* INSTRUCTIONS TO FOLLOW
Extend the account of women activist leaders in Malawi and their use of mobile technology by writing the passage that follows its final sentence.

* PASSAGE FOR REVIEW
“I now know how to use a tablet which is not a norm in Malawi because [many believe] tablets cannot and should not be used by a local woman like me,” says woman activist leader Jessie Mwale of Mzimba, Malawi. “But because [of this skill I am empowered and I have knowledge.”
Mobile phones in the hands of women activist leaders can be powerful tools to drive movements and campaigns. Because mobile phones are a personal part of our daily lives, they have the potential to reach and impact thousands more people.
Using ICTs to Carve a Better Malawi
In Malawi, women’s organizing through the Our Bodies, Our Lives Campaign for Better ARVs has brought many powerful changes for women and opportunities for women to take the lead in their communities. Over the last year, the Our Bodies, Our Lives Campaign, supported by JASS Southern Africa and a network of partners, established campaign committees in all 28 districts in Malawi to monitor the rollout of the new HIV drug regimen and document other barriers to positive people’s access to treatment and adequate healthcare, such as health worker attitudes or stock outs of essential medicines. However, there are still many challenges for women across the country and barriers that prevent us from participating fully when it comes to political life, livelihoods and more.

* SOURCE MATERIAL
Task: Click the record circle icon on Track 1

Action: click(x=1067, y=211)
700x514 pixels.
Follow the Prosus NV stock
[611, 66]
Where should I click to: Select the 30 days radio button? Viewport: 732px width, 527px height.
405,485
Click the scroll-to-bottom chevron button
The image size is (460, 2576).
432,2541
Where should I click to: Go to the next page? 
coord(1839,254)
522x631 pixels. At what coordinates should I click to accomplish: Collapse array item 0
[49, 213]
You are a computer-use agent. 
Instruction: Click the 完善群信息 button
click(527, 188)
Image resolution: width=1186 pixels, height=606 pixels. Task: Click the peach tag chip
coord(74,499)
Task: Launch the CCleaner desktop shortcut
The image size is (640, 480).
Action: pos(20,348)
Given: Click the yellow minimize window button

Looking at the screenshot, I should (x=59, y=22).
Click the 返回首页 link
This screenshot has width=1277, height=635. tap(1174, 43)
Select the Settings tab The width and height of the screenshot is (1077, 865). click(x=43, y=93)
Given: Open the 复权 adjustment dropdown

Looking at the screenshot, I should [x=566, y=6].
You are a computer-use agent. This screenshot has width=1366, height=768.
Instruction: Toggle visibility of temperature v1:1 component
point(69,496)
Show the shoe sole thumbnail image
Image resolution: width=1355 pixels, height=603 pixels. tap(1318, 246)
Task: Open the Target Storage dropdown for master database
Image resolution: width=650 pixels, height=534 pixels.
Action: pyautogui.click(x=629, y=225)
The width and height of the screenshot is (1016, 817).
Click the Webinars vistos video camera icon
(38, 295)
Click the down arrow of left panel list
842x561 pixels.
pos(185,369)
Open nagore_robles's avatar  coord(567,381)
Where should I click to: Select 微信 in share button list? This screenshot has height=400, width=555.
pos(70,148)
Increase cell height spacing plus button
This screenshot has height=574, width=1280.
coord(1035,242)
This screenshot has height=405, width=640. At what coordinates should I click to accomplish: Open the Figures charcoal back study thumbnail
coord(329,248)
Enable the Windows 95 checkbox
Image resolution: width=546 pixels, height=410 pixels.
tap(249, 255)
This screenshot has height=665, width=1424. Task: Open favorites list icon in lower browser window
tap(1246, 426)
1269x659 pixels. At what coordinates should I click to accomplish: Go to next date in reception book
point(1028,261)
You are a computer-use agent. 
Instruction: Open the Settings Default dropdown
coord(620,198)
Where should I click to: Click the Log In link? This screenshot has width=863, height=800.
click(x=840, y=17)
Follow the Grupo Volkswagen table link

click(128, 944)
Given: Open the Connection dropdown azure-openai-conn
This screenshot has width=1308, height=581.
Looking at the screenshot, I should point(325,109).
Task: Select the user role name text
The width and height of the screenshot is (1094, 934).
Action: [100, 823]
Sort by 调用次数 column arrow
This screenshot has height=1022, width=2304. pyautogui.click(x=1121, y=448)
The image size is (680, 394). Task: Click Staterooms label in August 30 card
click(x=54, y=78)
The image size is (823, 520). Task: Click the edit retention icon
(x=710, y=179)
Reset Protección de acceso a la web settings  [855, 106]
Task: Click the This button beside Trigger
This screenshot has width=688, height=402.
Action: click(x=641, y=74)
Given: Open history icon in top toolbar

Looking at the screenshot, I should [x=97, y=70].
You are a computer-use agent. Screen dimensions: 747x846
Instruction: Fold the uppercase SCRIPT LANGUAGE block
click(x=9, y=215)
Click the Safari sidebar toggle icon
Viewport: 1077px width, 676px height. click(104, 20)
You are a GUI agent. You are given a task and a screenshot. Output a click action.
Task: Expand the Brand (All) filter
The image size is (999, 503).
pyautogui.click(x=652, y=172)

* ANSWER SECTION
ICTs (information and communications technologies) present a lot of new possibilities for women to become involved. Women activist leaders in the Our Bodies, Our Lives Campaign are using ICTs to open up ‘virtual’ spaces for dialogue and information-sharing so that a woman who lives in Rumphi in northern Malawi can learn from a woman based in the more central capital city Lilongwe within minutes.
“My cell phone is the only way for me to communicate with people in my organization and in other networks. It is important for my work. Someone may be stuck somewhere and need my help. Because I have my cell phone with me, they can call me and I can help them as an activist. Also, someone can send a message to tell me to check email to find and print a document they have sent me. (The printer and laptop are not mine but the cell phone is). In the past it was difficult for me to access emails – I could go for two weeks or even more without using the internet. But on my new phone I can look up information on the internet and share it. I can go on Facebook. I can even get the news. Of course, I have to buy airtime to pay for using the internet. A cell phone doesn’t store much information, not as much as a laptop. A cell phone is easy to for someone to steal. But, still, it is very useful to have one.” Tiwonge Gondwe, Woman Activist Leader, Northern Malawi (ICT Toolkit for Feminist Movement Building, 2015 p12)
“Who are the ‘right’ women for ICTs?” “We are.”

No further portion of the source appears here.